Orfano di almeno cinque o sei elementi causa virus intestinale, i giallorossi si sono trovati a fronteggiare già una prima piccola situazione di emergenza, tanto per rompere gli indugi.

“Spero si rimettano il prima possibile, perché non possiamo perdere tempo – osserva il giovane tecnico romano -. Di conseguenza, qualcuno si è sacrificato e ha giocato più del previsto, ma siamo stati obbligati”.

Stando all’ex trainer del Pisa, quindi, “si può migliorare, ma stiamo lavorando sodo”, in attesa dei nuovi.

Tra questi, uno scampolo di gara anche per Di Chiara: “Chi è arrivato si è messo subito a disposizione ed è stato accolto da tutti – dice -. Si tratta di un gruppo sano e unito”.

“Serve mettere benzina nelle gambe e nella testa – aggiunge Aquilani – per affrontare un campionato lungo e difficile”.

Mentre il ritiro trentino volge al termine, all’orizzonte la prestigiosa amichevole con il Napoli di Antonio Conte, campione d’Italia, tra l’altro sconfitto dall’Arezzo nel test del pomeriggio.

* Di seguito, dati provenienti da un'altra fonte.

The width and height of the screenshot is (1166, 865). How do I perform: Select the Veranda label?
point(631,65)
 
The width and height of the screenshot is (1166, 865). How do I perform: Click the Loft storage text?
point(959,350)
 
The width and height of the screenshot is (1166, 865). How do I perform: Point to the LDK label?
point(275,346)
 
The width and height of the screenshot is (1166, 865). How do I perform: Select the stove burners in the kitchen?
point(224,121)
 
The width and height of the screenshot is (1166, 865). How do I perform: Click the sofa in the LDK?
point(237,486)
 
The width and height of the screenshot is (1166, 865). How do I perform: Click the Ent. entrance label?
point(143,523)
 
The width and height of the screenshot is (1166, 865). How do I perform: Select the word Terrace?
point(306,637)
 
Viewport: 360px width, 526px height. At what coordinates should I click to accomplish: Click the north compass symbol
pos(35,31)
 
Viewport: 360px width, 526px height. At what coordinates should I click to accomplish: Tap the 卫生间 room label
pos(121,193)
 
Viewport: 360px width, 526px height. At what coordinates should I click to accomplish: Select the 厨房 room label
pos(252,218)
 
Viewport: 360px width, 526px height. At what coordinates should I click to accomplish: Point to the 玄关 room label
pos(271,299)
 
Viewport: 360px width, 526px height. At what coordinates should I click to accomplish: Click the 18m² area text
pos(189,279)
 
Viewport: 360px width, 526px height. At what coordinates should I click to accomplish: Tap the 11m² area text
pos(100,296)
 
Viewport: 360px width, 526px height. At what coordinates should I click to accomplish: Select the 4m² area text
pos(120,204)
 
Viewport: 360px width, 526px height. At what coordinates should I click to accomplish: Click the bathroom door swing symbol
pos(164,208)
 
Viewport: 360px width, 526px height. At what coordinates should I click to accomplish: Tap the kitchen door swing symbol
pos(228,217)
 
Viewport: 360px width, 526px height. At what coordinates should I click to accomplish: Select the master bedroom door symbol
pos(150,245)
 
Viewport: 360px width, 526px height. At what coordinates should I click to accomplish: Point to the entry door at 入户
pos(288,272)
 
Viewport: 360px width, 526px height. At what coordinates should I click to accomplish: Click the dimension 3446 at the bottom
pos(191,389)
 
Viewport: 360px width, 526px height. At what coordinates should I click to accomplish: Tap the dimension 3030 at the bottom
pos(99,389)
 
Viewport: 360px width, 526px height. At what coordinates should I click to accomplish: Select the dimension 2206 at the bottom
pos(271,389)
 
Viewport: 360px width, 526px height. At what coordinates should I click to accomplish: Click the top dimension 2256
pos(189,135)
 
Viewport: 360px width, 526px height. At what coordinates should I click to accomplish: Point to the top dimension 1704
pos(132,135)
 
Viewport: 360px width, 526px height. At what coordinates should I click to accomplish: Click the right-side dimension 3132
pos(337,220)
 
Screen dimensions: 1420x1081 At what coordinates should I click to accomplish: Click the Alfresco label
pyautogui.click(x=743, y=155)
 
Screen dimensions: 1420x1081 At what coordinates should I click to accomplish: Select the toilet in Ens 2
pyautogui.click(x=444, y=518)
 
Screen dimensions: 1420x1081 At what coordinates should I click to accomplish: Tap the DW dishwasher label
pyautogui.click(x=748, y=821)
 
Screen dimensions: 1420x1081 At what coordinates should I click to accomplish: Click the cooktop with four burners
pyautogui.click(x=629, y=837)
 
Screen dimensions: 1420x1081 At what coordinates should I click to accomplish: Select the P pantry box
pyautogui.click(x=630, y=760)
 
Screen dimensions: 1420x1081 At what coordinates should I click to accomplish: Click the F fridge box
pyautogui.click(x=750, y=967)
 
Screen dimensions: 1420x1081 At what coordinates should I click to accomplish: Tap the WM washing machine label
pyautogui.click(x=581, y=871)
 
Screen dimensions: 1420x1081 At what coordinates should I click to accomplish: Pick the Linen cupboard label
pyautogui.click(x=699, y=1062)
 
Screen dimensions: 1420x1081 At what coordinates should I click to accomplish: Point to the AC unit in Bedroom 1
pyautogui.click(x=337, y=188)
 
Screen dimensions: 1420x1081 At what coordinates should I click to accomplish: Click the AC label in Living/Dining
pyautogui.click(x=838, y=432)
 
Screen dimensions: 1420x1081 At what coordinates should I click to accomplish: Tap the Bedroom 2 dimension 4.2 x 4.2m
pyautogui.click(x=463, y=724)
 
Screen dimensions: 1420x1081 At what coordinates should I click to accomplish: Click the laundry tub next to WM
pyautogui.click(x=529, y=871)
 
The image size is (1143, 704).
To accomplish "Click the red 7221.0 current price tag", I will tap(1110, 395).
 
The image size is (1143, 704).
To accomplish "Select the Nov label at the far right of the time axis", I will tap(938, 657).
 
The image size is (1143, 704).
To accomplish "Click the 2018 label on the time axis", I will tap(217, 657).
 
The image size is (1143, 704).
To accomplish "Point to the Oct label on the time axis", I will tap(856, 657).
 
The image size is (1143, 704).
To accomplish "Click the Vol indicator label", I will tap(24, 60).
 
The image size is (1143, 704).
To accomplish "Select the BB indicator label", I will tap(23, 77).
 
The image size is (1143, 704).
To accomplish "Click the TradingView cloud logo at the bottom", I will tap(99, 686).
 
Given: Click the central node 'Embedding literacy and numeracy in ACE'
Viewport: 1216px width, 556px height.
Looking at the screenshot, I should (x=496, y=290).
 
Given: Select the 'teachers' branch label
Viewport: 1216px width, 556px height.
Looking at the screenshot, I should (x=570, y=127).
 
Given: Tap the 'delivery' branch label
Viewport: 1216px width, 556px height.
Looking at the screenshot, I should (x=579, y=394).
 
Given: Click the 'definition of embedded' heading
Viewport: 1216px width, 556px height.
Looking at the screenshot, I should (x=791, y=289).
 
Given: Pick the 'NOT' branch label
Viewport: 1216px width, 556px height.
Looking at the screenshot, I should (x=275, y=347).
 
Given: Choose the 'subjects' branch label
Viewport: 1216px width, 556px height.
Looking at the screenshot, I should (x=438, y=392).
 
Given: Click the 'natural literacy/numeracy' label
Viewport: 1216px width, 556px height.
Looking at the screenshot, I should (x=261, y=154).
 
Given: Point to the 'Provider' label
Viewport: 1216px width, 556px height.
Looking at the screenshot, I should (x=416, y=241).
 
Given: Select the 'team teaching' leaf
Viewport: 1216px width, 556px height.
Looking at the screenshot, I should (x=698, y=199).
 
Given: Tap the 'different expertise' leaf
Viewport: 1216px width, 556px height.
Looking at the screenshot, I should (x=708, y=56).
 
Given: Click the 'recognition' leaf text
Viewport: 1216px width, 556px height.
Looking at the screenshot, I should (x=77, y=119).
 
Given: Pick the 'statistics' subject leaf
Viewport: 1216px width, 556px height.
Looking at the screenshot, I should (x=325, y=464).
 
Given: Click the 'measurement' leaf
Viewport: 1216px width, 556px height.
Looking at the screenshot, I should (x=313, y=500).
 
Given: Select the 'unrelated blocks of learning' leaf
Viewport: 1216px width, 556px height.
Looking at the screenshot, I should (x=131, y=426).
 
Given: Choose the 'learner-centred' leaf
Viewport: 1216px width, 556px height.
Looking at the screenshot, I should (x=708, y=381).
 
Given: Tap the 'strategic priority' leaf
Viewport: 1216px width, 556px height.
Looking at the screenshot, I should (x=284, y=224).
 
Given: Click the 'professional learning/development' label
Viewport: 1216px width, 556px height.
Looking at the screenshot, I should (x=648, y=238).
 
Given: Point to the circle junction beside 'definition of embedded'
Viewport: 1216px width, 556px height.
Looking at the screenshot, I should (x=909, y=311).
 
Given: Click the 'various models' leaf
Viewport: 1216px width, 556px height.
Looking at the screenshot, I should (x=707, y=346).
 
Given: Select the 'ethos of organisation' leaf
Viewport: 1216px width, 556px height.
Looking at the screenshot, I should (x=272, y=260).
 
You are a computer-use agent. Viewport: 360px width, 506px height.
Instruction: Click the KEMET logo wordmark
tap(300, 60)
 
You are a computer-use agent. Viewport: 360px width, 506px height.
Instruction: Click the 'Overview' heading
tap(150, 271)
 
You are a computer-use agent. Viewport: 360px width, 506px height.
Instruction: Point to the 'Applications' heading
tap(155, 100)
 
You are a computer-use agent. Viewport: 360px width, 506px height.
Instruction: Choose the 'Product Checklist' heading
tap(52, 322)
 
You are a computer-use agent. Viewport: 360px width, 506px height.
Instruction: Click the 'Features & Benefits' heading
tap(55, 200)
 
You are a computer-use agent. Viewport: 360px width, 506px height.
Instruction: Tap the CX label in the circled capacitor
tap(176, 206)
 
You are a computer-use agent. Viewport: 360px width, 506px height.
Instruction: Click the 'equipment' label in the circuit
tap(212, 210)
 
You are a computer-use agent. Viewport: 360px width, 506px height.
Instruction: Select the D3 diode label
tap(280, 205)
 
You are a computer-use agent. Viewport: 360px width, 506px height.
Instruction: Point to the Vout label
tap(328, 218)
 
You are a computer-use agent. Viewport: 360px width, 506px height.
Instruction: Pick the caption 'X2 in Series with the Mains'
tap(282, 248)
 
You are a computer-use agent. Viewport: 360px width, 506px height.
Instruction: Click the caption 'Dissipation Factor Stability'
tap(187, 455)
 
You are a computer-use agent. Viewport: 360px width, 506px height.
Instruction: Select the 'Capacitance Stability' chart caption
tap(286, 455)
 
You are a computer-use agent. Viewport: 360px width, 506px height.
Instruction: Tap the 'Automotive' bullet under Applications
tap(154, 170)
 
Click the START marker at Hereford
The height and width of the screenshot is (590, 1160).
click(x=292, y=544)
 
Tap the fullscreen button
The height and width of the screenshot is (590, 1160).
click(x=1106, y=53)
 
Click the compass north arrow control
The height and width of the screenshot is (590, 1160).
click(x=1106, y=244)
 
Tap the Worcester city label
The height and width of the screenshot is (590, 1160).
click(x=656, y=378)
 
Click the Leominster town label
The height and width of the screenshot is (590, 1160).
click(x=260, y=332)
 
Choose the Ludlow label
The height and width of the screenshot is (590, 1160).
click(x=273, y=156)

Tuttavia, parafrasando il pensiero dell’allenatore delle Aquile, una sconfitta che non sposta nulla, non fa testo.

“Affronteremo la squadra migliore d’Italia. Per noi è un’occasione importante. Certo, il calcio d’agosto regala risultati che lasciano il tempo che trovano – conclude -. Ma dobbiamo prepararci per tener botta a squadre di questo calibro, per il futuro, per puntare a misurarci con un livello superiore”.